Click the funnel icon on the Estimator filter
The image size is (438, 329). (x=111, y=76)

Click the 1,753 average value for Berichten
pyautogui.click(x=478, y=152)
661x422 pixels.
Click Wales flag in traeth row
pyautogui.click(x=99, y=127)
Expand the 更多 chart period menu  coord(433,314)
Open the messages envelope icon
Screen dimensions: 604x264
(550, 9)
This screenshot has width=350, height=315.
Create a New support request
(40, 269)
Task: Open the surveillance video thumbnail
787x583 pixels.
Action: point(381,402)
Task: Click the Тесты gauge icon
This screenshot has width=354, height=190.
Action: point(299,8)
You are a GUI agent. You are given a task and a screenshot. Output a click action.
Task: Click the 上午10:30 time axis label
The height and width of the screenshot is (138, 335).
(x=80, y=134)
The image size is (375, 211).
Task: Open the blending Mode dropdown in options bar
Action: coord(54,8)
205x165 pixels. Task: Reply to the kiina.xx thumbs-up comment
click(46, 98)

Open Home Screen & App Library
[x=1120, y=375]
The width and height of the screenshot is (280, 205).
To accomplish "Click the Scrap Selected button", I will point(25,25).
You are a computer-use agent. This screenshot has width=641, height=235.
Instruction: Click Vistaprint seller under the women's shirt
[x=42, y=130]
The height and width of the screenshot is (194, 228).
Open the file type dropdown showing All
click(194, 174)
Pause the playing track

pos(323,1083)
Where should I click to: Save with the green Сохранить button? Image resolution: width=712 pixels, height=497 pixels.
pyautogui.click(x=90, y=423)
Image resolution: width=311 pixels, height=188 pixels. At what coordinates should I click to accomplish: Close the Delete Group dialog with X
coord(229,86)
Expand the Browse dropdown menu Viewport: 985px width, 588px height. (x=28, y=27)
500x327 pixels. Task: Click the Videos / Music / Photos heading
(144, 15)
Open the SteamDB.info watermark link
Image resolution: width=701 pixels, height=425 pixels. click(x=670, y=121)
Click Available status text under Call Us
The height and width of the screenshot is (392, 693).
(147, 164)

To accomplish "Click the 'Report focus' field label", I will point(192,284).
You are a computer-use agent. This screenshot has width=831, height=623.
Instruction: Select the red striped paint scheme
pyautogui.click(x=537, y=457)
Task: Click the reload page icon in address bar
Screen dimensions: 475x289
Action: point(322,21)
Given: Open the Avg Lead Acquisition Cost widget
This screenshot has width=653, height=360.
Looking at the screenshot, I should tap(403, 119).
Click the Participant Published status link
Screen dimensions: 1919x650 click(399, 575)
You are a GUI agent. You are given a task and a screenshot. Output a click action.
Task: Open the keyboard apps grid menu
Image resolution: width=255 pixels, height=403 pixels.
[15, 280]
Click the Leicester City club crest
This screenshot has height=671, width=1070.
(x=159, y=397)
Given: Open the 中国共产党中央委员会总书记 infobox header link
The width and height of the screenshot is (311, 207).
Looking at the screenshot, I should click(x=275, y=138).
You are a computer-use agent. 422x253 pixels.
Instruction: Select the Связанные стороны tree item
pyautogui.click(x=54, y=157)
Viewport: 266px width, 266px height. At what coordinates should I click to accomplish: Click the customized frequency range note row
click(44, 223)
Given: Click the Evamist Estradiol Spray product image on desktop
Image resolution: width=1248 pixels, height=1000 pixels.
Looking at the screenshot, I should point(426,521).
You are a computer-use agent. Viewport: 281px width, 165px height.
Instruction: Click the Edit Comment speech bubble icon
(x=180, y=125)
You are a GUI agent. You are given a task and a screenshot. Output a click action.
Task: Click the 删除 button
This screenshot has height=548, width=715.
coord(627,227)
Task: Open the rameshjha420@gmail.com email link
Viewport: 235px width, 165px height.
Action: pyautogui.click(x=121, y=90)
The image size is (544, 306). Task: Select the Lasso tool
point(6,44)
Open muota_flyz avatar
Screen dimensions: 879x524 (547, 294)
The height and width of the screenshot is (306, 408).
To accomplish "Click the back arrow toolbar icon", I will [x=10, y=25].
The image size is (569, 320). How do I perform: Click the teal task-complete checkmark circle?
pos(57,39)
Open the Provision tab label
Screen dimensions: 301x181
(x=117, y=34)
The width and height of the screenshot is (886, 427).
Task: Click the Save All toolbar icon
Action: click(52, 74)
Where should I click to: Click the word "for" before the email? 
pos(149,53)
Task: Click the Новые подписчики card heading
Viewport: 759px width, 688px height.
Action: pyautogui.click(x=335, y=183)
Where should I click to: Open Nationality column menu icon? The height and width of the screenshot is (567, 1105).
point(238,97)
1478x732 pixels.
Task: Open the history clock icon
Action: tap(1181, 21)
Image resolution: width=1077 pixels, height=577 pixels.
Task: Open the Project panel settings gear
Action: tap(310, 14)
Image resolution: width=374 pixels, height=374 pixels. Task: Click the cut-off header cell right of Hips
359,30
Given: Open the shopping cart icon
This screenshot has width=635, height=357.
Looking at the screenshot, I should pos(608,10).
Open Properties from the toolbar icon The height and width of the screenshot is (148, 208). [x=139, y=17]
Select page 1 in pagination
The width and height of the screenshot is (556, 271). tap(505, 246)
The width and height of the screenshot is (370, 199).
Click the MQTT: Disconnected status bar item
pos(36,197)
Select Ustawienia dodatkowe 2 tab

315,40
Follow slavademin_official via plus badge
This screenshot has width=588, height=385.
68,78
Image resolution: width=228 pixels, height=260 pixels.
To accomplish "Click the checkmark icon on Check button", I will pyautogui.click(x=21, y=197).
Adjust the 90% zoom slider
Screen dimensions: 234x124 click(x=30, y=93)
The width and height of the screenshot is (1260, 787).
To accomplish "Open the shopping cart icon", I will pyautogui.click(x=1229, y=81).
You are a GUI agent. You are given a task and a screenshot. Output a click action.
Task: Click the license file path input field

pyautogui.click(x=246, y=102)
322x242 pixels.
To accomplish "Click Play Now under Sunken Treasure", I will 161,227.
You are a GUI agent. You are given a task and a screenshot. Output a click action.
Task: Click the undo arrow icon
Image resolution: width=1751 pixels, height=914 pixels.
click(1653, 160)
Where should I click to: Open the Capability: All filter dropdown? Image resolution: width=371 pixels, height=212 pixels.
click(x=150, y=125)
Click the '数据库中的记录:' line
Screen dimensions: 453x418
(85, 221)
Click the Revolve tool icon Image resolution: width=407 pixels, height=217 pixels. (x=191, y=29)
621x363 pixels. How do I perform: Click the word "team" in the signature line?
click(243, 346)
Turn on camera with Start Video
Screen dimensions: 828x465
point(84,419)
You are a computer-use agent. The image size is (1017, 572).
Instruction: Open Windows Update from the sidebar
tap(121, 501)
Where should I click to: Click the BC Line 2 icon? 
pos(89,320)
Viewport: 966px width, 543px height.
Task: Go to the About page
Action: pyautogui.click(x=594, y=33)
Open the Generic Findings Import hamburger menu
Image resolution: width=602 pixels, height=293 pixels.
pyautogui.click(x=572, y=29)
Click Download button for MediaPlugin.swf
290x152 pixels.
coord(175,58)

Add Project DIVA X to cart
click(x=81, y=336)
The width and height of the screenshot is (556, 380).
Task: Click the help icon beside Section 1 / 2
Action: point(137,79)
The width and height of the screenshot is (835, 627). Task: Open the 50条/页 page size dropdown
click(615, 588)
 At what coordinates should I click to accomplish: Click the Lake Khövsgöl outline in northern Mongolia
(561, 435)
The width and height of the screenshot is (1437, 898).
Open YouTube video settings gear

WHAT IS BEING ASKED
Filter the entries down to the lines with the word "arrow" in them.

ANSWER FOR THIS EXERCISE
To accomplish "Click the back arrow toolbar icon", I will [x=10, y=25].
Task: Click the undo arrow icon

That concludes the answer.